TASK INSTRUCTIONS: Please list each distinct abbreviation in the passage about the FOIA email documents that is written in capital letters without periods.

PASSAGE TO READ:
★ ★ ★ ★
The FOIA email documents reveal that, immediately following the release of the Court’s decision, CUSOM officials began messaging each other about an interview request from education media outlet Chalkbeat for reactions to the ruling.
The Chalkbeat bureau chief expressed interest in an interview, rather than just CU Boulder Chancellor Phillip DiStefano’s formal statement she was sent:
As I’m sure you can appreciate, in our stories we try to go beyond just reprinting portions of formal statements. I would love to talk to someone in admissions about what steps are still accessible to you in terms of recruiting diverse students and what you might have to stop doing. Other states that have banned the use of race in admissions and have struggled to maintain the diversity they had before that policy change, so I really want to hear about the practical steps you plan to take — things that will be meaningful to readers beyond the value statements.
The email documents suggest CUSOM officials wanted to appear supportive of statements opposed to the SCOTUS ruling.
In an email dated June 30, Dean John Reilly, Jr., M.D. wrote to AAMC requesting that his school be added “to the list of signatories for the AAMC statement on the SCOTUS decision concerning the consideration of race in education admissions.”
★ ★ ★ ★
THE DATA:
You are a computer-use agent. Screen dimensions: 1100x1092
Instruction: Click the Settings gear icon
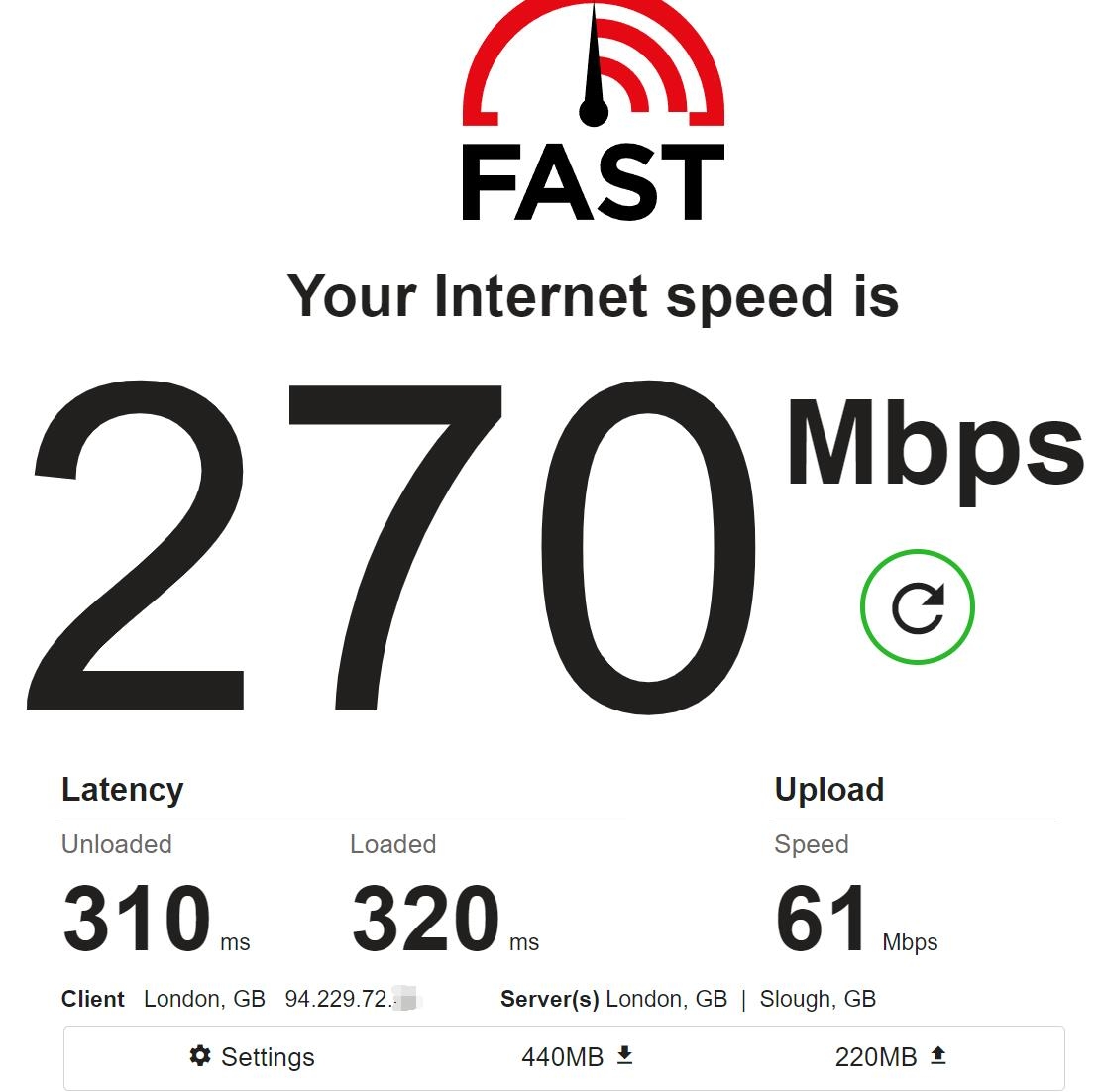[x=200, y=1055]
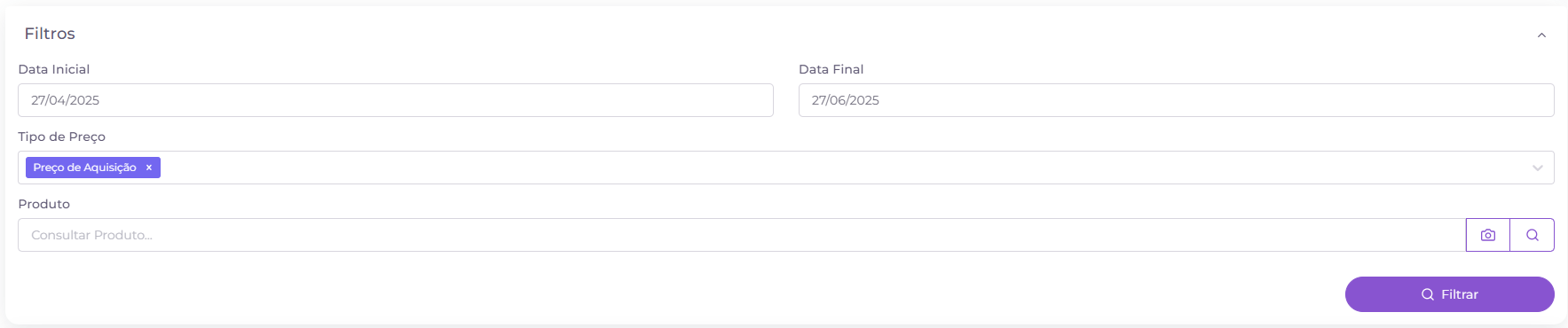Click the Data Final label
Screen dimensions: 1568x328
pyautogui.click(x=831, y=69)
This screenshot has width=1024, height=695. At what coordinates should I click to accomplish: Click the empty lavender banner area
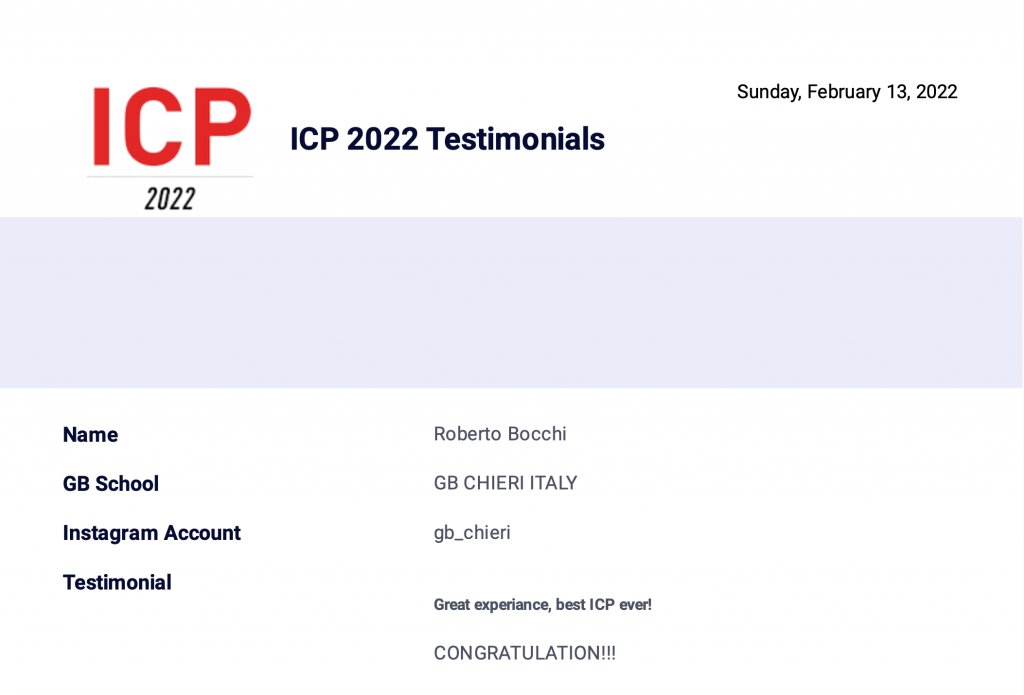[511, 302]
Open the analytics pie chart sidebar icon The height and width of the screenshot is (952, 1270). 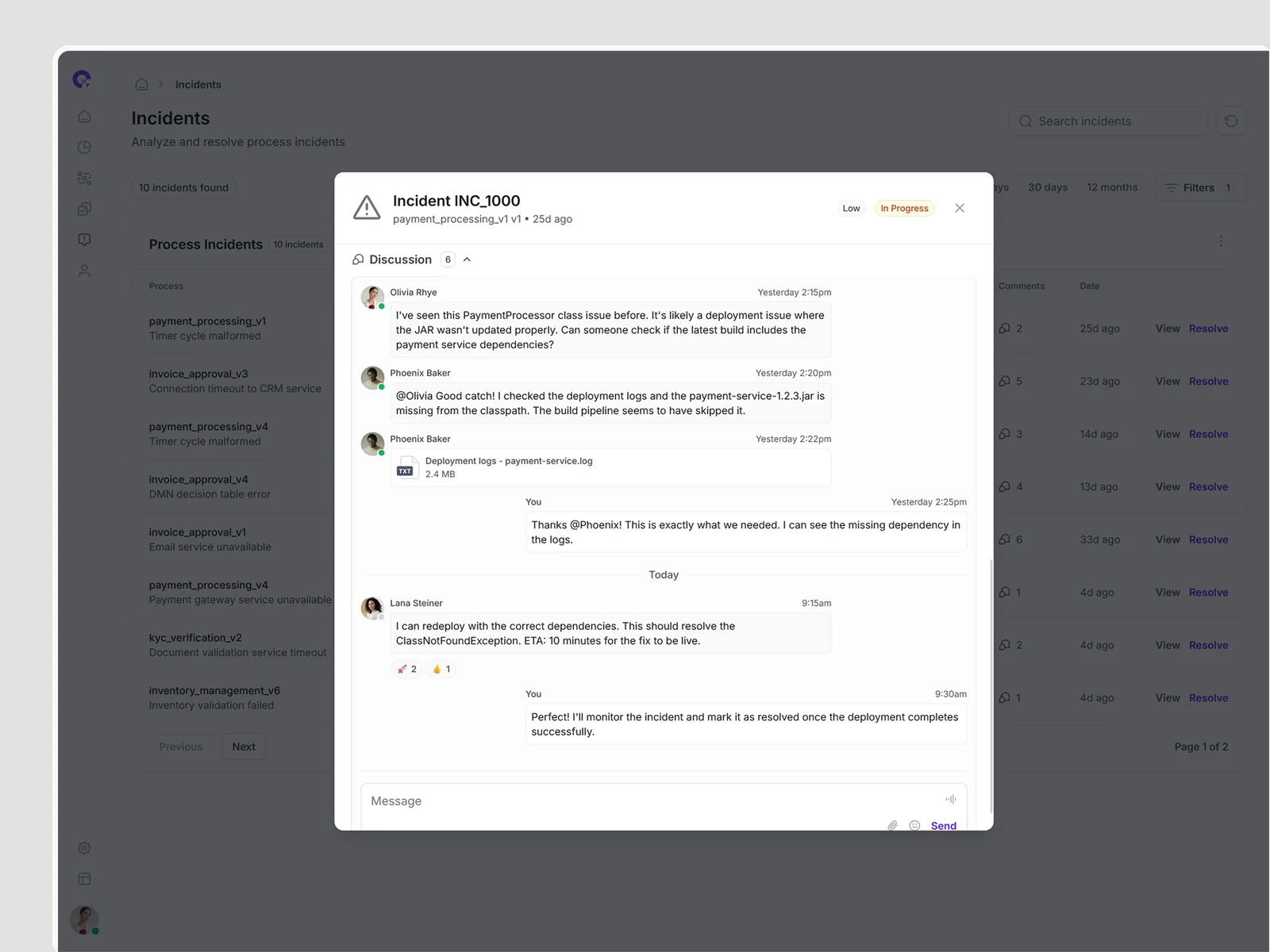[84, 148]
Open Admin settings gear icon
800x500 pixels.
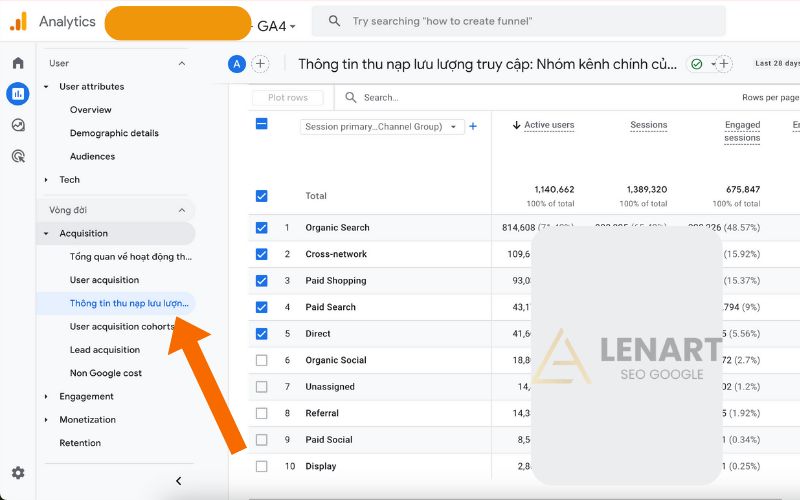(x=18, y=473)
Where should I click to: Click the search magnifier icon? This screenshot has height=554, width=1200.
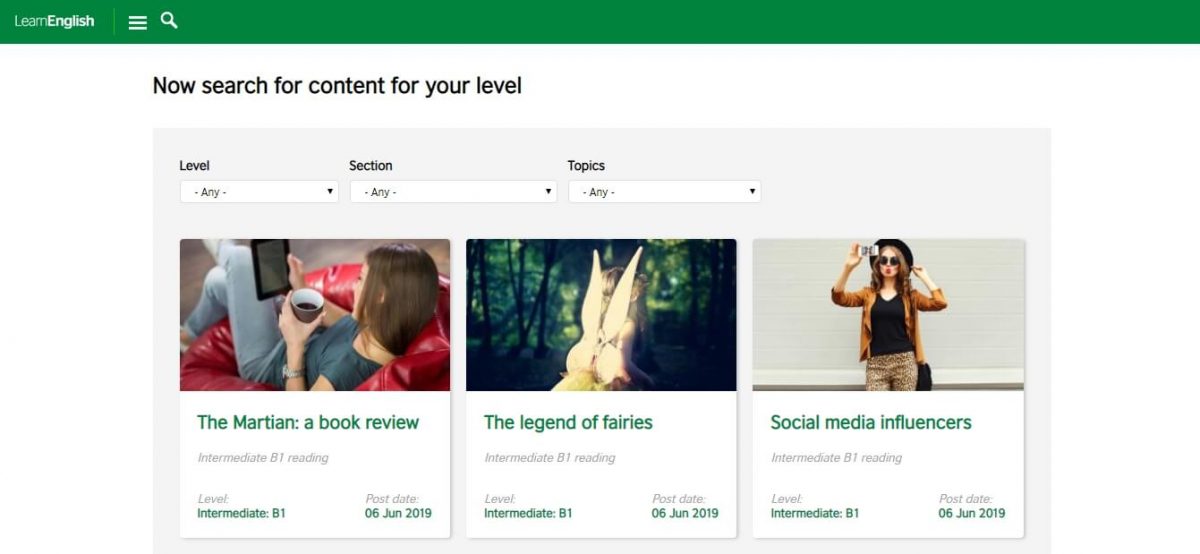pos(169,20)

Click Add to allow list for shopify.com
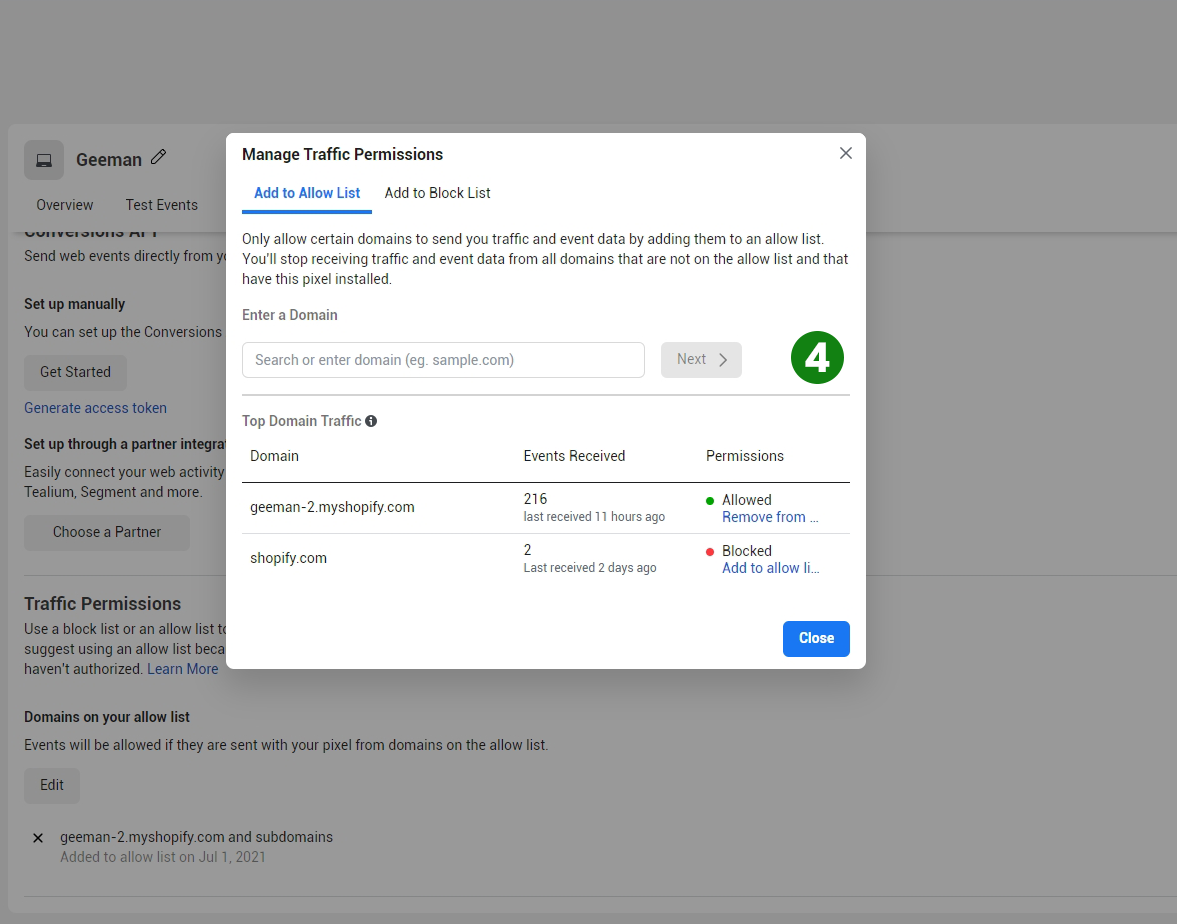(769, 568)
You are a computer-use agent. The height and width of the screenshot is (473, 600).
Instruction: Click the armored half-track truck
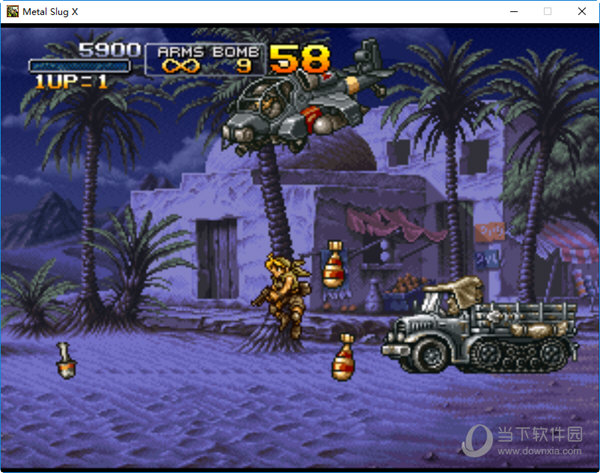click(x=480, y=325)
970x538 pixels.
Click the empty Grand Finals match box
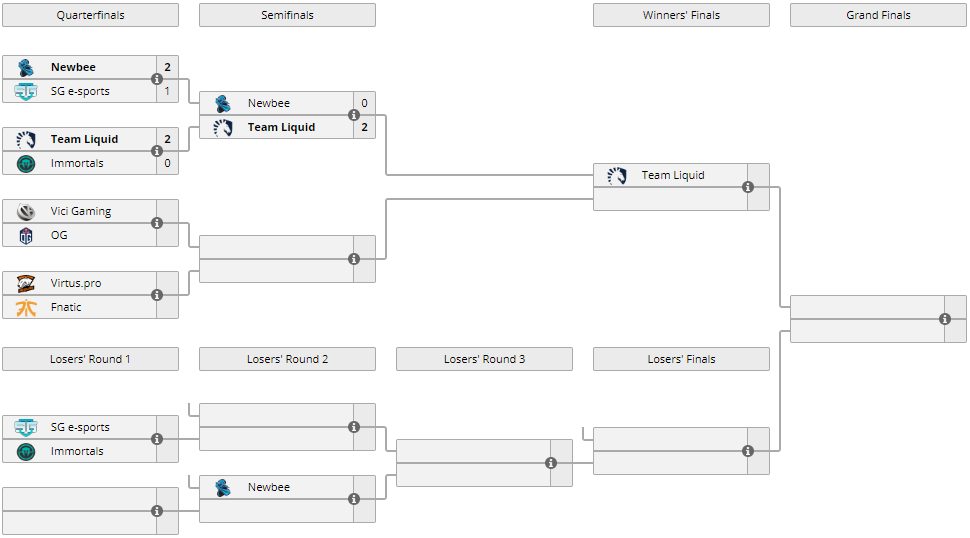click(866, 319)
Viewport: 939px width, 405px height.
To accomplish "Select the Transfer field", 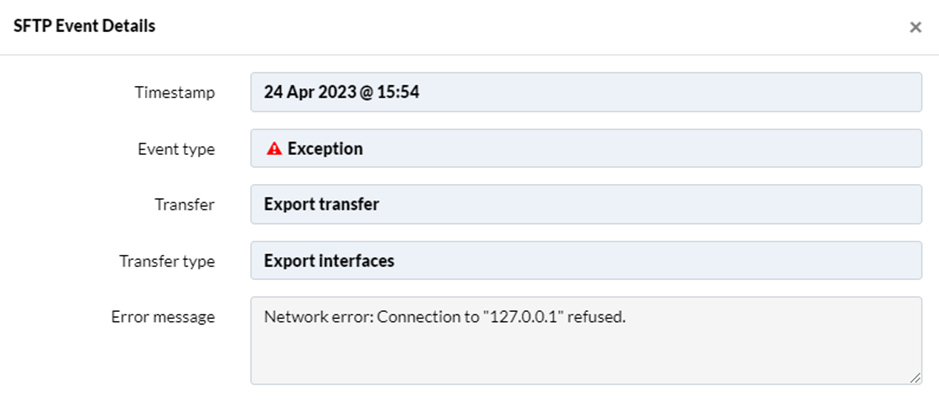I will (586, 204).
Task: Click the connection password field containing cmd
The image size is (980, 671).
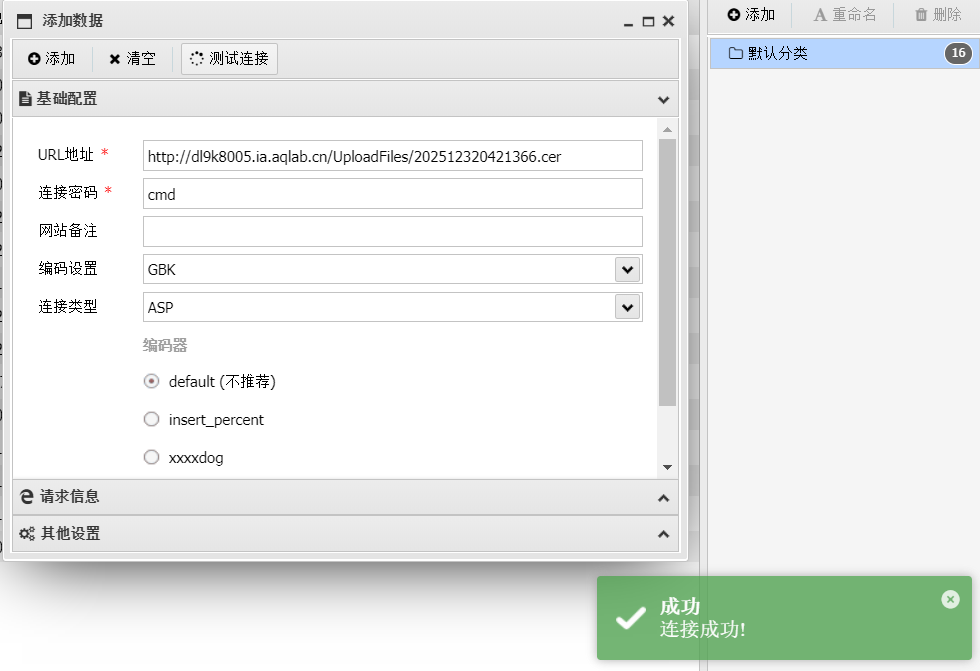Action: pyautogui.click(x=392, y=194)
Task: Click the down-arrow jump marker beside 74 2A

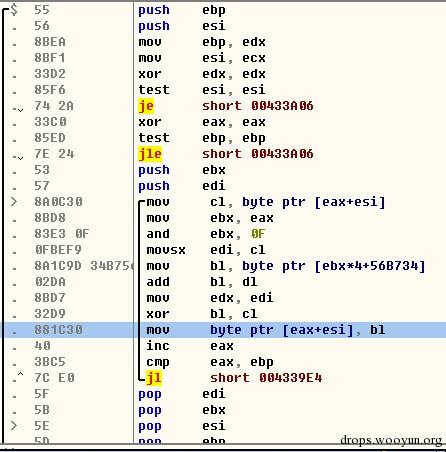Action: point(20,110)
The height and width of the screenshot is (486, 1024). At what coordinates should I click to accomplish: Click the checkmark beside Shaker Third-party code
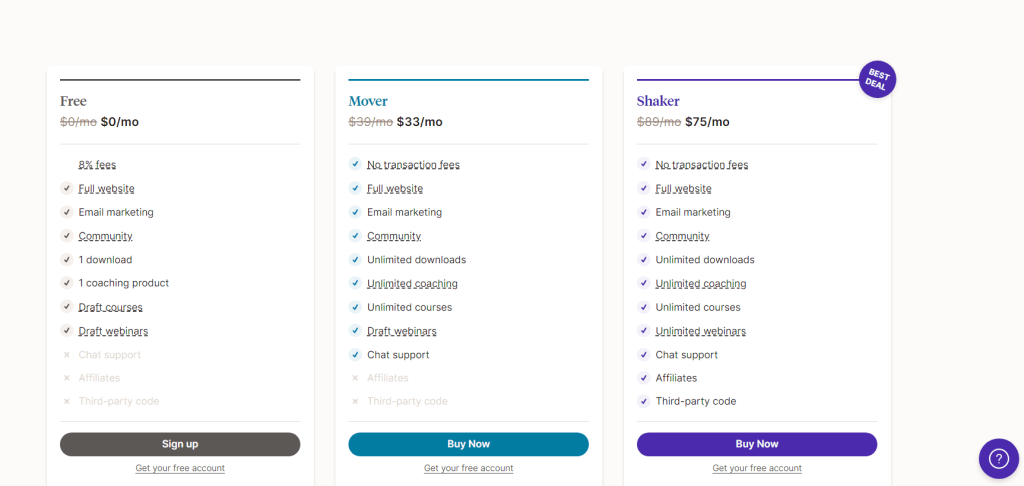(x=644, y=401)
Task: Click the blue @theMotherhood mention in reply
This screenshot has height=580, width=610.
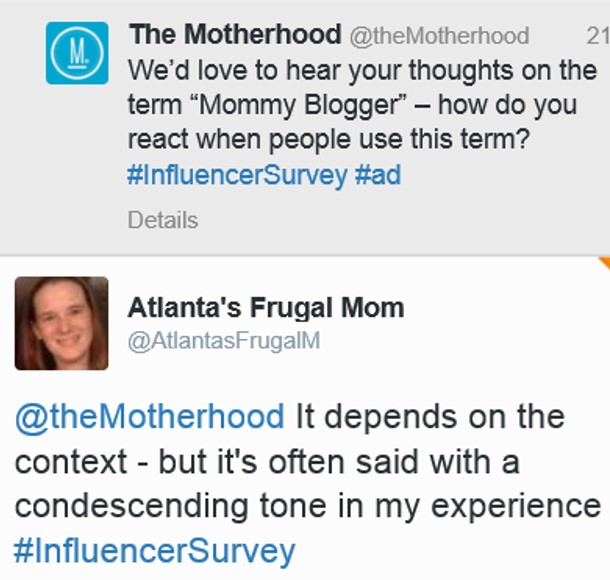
★ ★ ★ ★
ANSWER: FOIA, CUSOM, CU, AAMC, SCOTUS